What is expected → Search the data for the word "computer" and copy each line that has it.

Provided material →

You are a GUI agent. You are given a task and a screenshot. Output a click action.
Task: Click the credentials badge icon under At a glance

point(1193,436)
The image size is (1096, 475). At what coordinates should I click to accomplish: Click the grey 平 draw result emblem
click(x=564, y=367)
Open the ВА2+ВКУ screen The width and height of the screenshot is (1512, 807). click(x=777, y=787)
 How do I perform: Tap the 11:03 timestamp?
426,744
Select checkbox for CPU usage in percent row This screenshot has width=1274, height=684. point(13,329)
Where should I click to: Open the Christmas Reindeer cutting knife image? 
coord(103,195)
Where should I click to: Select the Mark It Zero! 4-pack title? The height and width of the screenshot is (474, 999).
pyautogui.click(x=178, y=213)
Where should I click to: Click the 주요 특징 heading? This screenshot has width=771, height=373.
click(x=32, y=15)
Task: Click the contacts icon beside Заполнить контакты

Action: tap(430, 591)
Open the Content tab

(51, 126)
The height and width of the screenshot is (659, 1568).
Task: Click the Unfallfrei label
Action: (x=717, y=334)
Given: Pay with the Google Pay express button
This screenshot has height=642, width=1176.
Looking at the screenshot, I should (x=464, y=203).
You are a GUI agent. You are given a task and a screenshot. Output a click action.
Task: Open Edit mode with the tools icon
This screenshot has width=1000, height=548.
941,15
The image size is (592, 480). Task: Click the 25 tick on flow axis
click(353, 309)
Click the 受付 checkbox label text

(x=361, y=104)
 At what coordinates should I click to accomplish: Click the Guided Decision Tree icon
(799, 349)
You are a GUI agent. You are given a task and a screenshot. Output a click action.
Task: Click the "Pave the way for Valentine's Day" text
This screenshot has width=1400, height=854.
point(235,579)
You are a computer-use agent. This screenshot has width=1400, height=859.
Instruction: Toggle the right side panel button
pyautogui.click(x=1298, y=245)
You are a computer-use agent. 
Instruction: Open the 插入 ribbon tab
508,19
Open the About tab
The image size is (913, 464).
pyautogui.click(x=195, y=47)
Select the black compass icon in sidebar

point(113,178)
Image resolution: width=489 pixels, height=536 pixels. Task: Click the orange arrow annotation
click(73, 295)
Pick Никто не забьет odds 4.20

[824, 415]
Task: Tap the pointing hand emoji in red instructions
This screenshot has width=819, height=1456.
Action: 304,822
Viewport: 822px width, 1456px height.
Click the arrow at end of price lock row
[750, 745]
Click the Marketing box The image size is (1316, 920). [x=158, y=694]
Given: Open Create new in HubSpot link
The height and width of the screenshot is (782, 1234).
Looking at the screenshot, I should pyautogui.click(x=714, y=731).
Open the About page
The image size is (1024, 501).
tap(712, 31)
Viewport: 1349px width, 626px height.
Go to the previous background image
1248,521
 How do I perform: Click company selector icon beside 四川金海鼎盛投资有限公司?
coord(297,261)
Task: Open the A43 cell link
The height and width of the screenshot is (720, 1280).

Exercise result →
You are a computer-use agent. This screenshot has width=1400, height=859.
You are a computer-use agent. 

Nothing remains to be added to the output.